TAREFAS »
1) Responda a estas perguntas sobre a crítica do filme:
(a) Com quem Vanina namora?
(b) De que três metades é feito Daniele, o "homem pela metade"?
(c) Em que lugares Daniele se mantém contido ao lado dos mais jovens e alegres?
2) Segundo a crítica do filme, em que está o encanto de Vanina? Liste tudo o que o texto menciona.
3) Prossiga com a crítica do filme A Primeira Noite de Tranquilidade a partir da última frase apresentada.

TRECHO »

------------------------------------------------

Durante boa parte do filme, Vanina busca um distanciamento de Daniele; ela, uma estudante desencantada pelo mundo, e ele, seu professor do ensino médio, um outro perdido na vida, que parte para a persuasão em cima da jovem. E mesmo com a postura de negação dela diante dos flertes de Daniele, os dois acabam sendo duas peças que se completam, pois a personalidade difícil e seca de ambos clama por essa junção. É no vazio de cada um deles que os dois buscam se preencher.  Vanina é uma mulher completamente misteriosa e que namora um sujeito rico, seu encanto está justamente nessa falta de encanto, no rosto pasmo que carrega, em suas poucas palavras e na falta de conexão com qualquer sentimento. A apatia acaba sendo a chave para esse perplexo relacionamento.

E é isso que faz com que A Primeira Noite de Tranquilidade seja um filme extremamente humano. O roteiro e as atuações partem da despersonalização como elemento central para a execução de uma obra íntima e densa. A inexpressividade de Daniele e Vanina é tão elevada que produz no espectador, por um efeito hiperbólico, a identificação para com eles. Inexpressivo é também a presença de Daniele em certos lugares. Nas baladas e festas ele se mantém contido ao lado dos mais jovens e alegres. A razão dele estar nesses ambientes, mesmo não se divertindo, é clara: contemplar e se aproximar de sua bela amada. Daniele é de outro mundo – ou nenhum mundo -, não se encaixa naquele espaço e nem pertence a aquela geração. Trata-se de um homem pela metade: meio intelectual, meio poeta e meio infeliz. Vanina torna-se, então, o alvo que Daniele busca alcançar como desígnio intelectual e artístico.

Assim, a paixão atinge um plano metafísico. Não transcendental, mas como se o amor fosse uma finalidade intrínseca à existência de Daniele. A posição de Vanina como destino final na vida de uma outra pessoa faz dela um segredo, uma incógnita cada vez mais obscura. O fato de não sabermos nada dela e toda a frieza que sua persona carrega reafirmam o valor que Daniele possui pela jovem – uma espécie de tesouro secreto. Mas essa mística vai além: não seria Vanina uma semideusa ou uma entidade diabólica? A beleza e o mistério da jovem, sempre carregada por uma sutil provocação, causam a impressão de estarmos diante de, ao mesmo tempo, uma criatura sublime e maligna.

------------------------------------------------

DADOS EXIBIDOS »
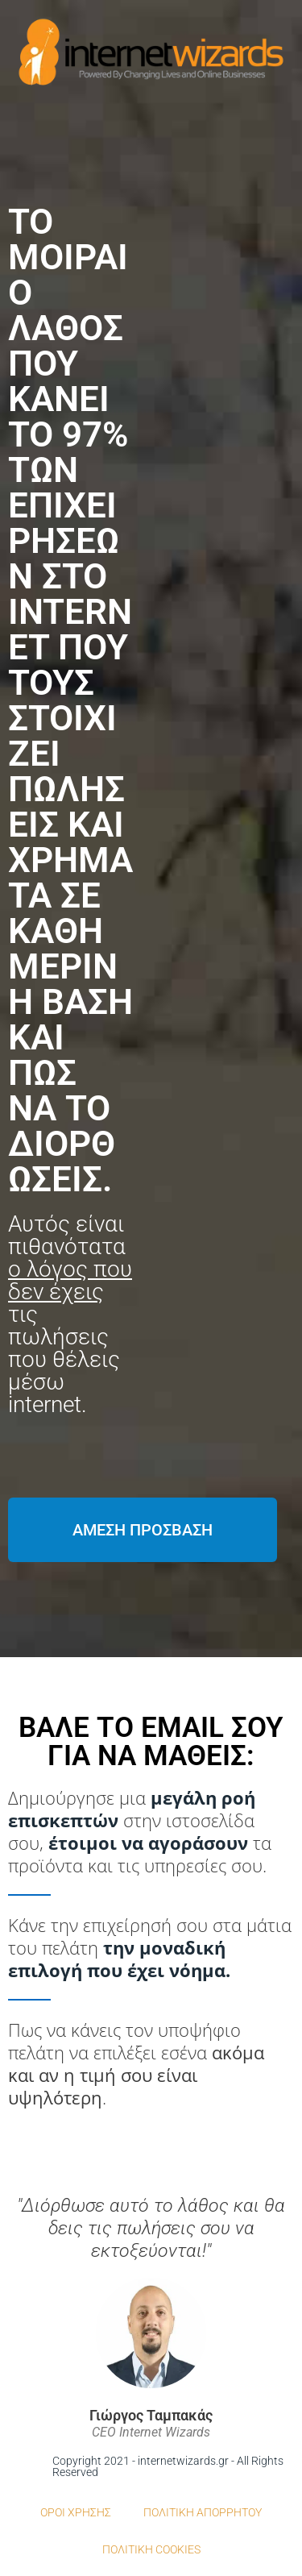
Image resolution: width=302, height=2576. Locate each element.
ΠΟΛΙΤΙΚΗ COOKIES (151, 2549)
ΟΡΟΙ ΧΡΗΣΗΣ (75, 2512)
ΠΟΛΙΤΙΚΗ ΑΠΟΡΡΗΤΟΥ (202, 2512)
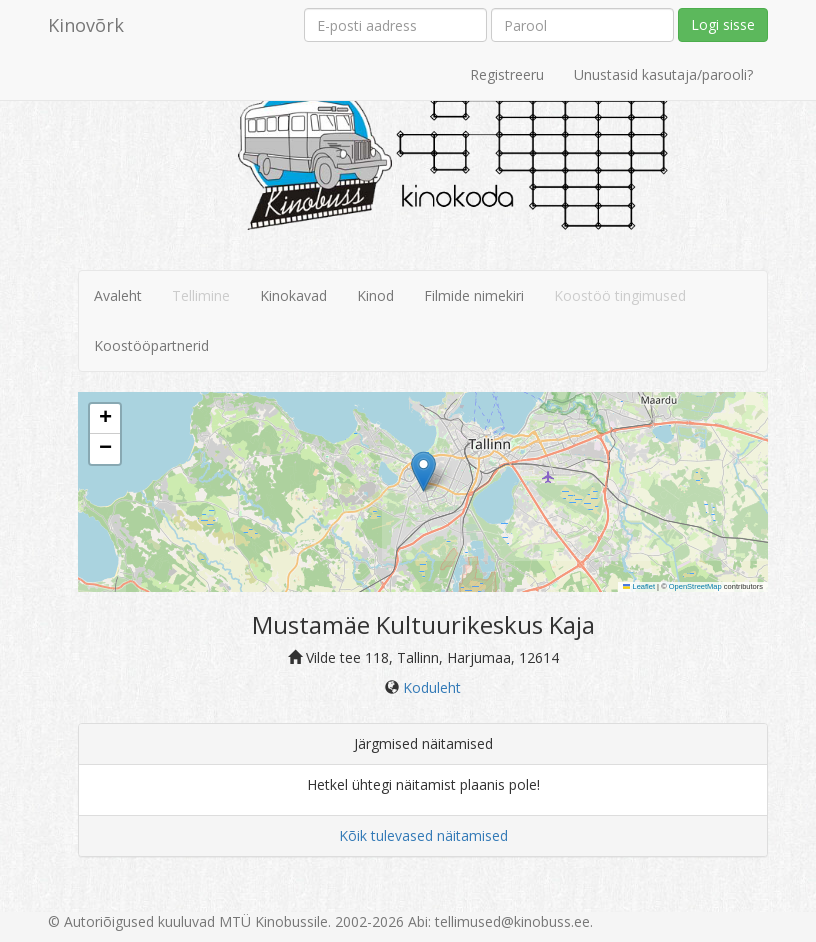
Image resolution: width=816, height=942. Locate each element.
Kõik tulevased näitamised (423, 835)
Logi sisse (723, 24)
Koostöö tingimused (620, 295)
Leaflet (639, 586)
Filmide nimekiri (474, 295)
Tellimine (201, 295)
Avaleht (118, 295)
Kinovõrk (86, 25)
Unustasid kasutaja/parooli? (663, 74)
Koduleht (432, 687)
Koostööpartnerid (151, 345)
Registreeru (507, 74)
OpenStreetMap (695, 586)
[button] (423, 471)
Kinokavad (293, 295)
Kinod (375, 295)
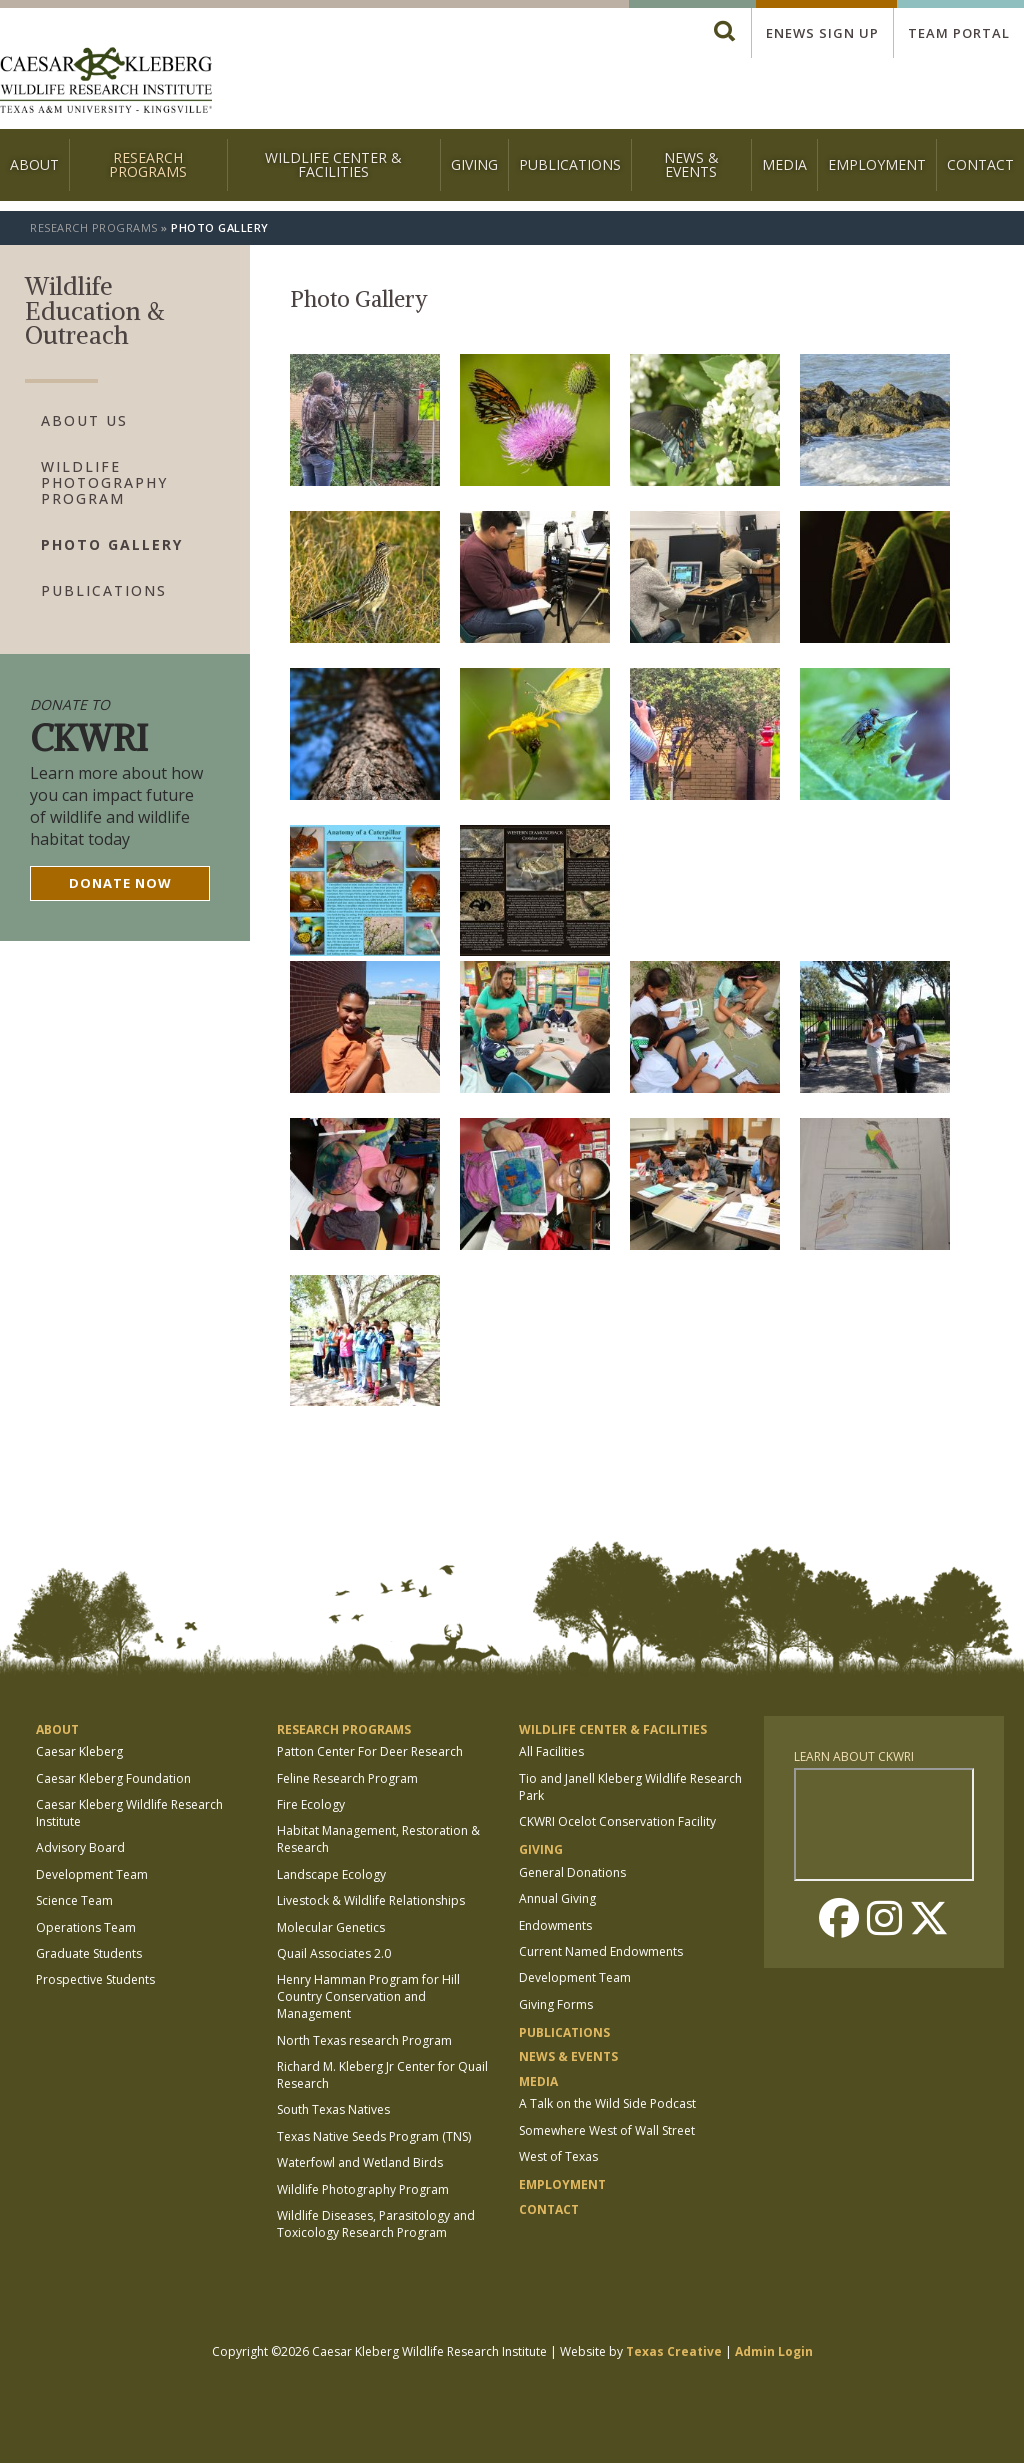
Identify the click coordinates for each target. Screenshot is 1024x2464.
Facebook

------------------------------------------------

RESPOSTAS »
1)
(a) Com um sujeito rico.
(b) Meio intelectual, meio poeta e meio infeliz.
(c) Nas baladas e festas.

2)
- Na falta de encanto
- No rosto pasmo que carrega
- Em suas poucas palavras
- Na falta de conexão com qualquer sentimento

3)
O título do filme é parafraseado em um diálogo: a noite de tranquilidade é a morte, e a razão dela ser tranquila é a ausência de sonhos. A visão pessimista da vida é totalmente explícita, direcionando Daniele ao posto daquele que deseja, ou seja, que sonha e faz de sua vida uma noite infeliz. A obra de Zurlini entra numa abordagem à lá Schopenhauer, pois além do pessimismo imanente, o desejo é tomado como fenômeno propício à náusea existencial; onde o ter possui menos valor que o desejar. A paixão torna-se um peso, pois aquele que é amado existe apenas na mente do amante; é ele uma projeção do mero desejo. Ainda seguindo a linha de pensamento do filósofo alemão, o ser humano é um animal degradante, irracional e instintivo. O que significa que o amor é só mais um impulso decorrente dessa natureza caótica. Por isso que, entre Daniele e o ex-namorado de Vanina, há um embate, pois este segundo também está agarrado ao desejo bruto e agressivo que é revelado.

Vanina não é a única mulher com que Daniele mantém alguma conexão amorosa; ele vai para cama com Monica, que se apega por ele, cobrando, em seguida, por mais atenção de sua parte. E depois de alguns momentos de uma grosseira rejeição, ele volta para cama com ela. Na cena Daniele é ainda mais ríspido: transa em silêncio, sem se importar com ela. O contato afetivo com uma segunda mulher e o ato sexual seco e insensível atestam a personalidade de Daniele além do amante melancólico. Ele é amoral, antipático e rude. E mesmo assim torcemos a cada minuto por ele. Isso porque a sua tristeza é algo universal; onipresente em cada instante de sua existência e para cada espectador que a acompanha. A angústia é nada menos do que inerente ao seu ser, à sua vida por completa, e não a um momento ou situação específica dela. O roteiro busca colocar o desejo, a paixão e o sexo não como elementos que combatem ou aliviam a tristeza, mas que simplesmente fazem parte dela.

A Primeira Noite de Tranquilidade (La Prima Notte Di Quiete) – Itália, França, 1972
Direção: Valerio Zurlini
Roteiro: Enrico Medioli, Valerio Zurlini
Elenco: Alain Delon, Sonia Petrovna, Lea Massari, Giancarlo Giannini, Renato Salvatori, Nicoletta Rizzi, Adalberto Maria Merli, Patrizia Adiutori, Salvo Randone, Alida Valli, Sandro Moretti, Krista Nell, Olga Bisera, Fabrizio Moroni, Liana Del Balzo
Duração: 90 minutos.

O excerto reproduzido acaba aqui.